それはともかくとして、冷えほど多彩な病気を引き起こしています。
またそれを知らずに放置しておくことがいかに恐ろしいことか、その一部を紹介してみましょう。
冷えが原因と考えられる病気を挙げてみると、アレルギー性鼻炎、花粉症、めまい、生理不順、神経痛、リウマチ、関節痛、むくみ、膀胱炎、急性・慢性胃炎、肌荒れ、にきび、不眠症、便秘、下痢、頭痛など様々です。
いやもっと恐ろしいことがあります。
体温が35℃台か、それ以下の人は癌に罹る率が非常に高いのです。
ところで、冷えとはいったいなんでしょう。
西洋医学では「冷え性」と言う言葉は有りません。
しかし、冷え性に悩む人は意外に多いのです。
手足や腰がいつも冷たく感じる状態で、そのため他人より寒がりである場合を一般に「冷え性」といっています。
東洋医学では「冷え性」と「冷え」とは区別しています。
「冷え」とは下半身、特に足首から先が冷たく感じるものを言い、「冷えのぼせ」とも言っています。
ところで「冷え」は男性にも見られますが、特に女性に多くみられます。
冷たい空気は下の方に溜まりやすく、一番冷たい空気の影響を受けるのは足元なのです。
足先は冷えて血行が悪くなり、ますます悪循環となって冷えて行きます。
その冷えは次第に体の上のほうに上がってきて腰から下腹部へと冷えてきます。
しかし手足は動きますので、必然的にある程度、血液循環が強制的に行われますが、下腹部の方はそうはいかず、一度冷えるとなかなか暖まりません。
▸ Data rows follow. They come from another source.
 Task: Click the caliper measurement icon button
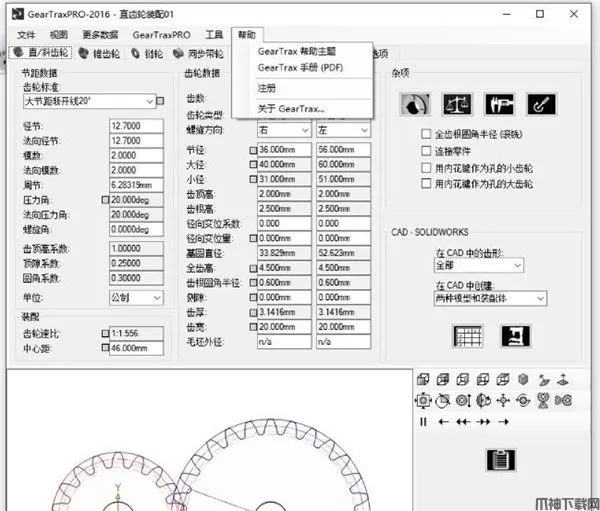(x=498, y=104)
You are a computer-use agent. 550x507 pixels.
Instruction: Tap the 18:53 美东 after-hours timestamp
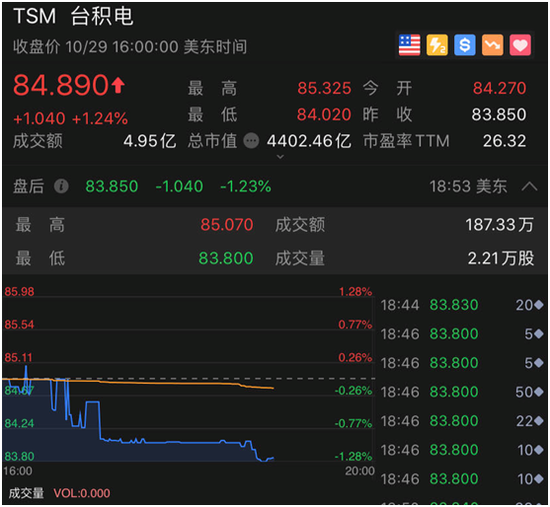coord(468,186)
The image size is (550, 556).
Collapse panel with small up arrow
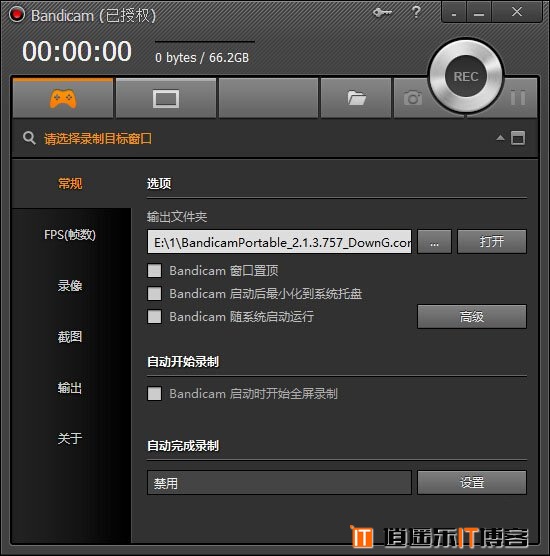pos(500,138)
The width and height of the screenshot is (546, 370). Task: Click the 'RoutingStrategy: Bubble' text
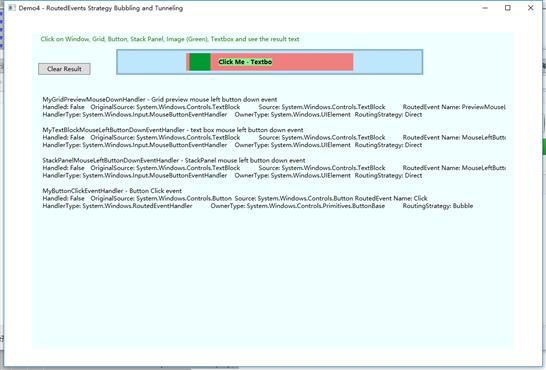point(438,206)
血行状態の悪くなった状態を瘀血(おけつ)(ふる血)といいます。
女性は男性と比べ下腹部の内臓が多く(子宮)、構造が複雑で、瘀血がたまりやすいのです。
もう一つ、特に若い女性はファッションに敏感で下半身の冷えやすい衣服(ミニスカートなど)を着ていることにも大きな原因があります。
日本の冬は冷えやすいので、昔の日本人は着物を着ていました。
冬はスカートよりもスラックスを着用したほうが健康にはいいですね。
以上のように、冷えると血液循環が悪く内臓の働きが低下して、老廃物や炭酸ガスがたまって異常な働きをするようになると思われます。
それが体のいろんなところに思いも寄らぬ症状を起こすのではないかと思われます。
人それぞれに起こる症状は異なっても、原因はみんな「冷え」なのです。
体が冷えると細胞への血液の供給が充分に行われず、必要な酸素や栄養物が不足し、不必要なものがたまって来ます。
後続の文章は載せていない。